Lines from the one with "Task: Add this page to favorites star icon" up to and including the one with "Instruction: Click the 時価総額 market cap value" are to be copied exactly from the records below, without their pictures.

- [Data supplied]
########################################

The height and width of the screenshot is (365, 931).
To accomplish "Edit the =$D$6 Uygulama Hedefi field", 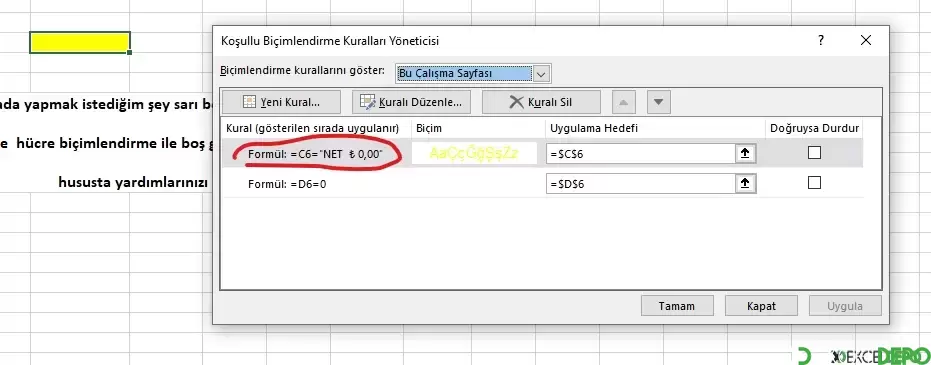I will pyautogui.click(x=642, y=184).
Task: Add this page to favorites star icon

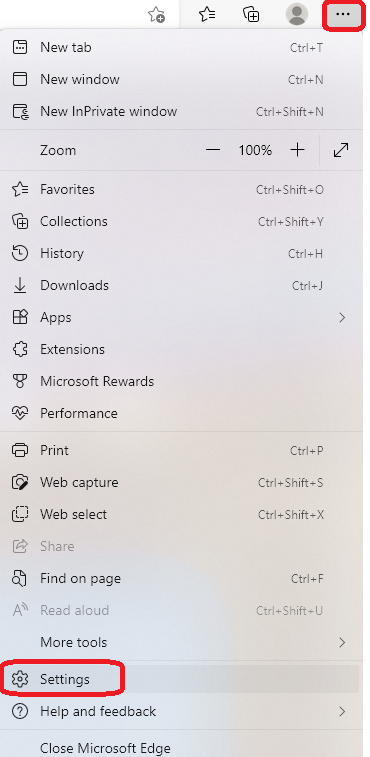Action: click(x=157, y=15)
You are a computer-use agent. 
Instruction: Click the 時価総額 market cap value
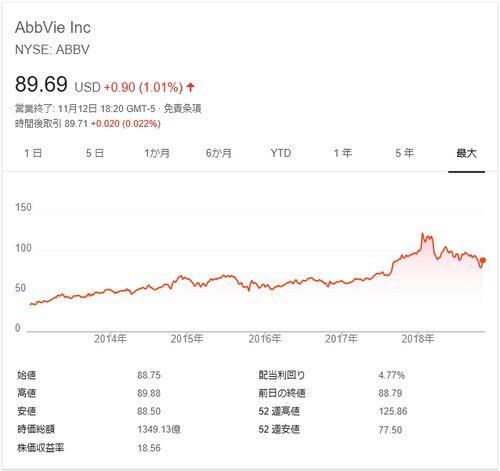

########################################

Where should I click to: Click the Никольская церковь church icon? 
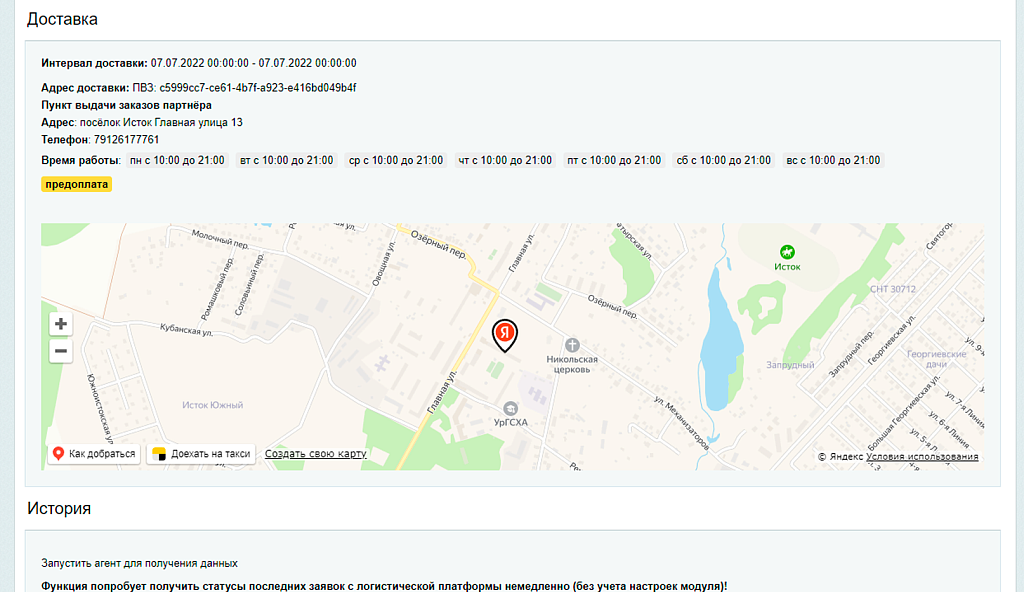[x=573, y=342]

########################################

- [Exercise output]
Task: Add this page to favorites star icon

Action: click(x=157, y=15)
You are a computer-use agent. 
Instruction: Click the 時価総額 market cap value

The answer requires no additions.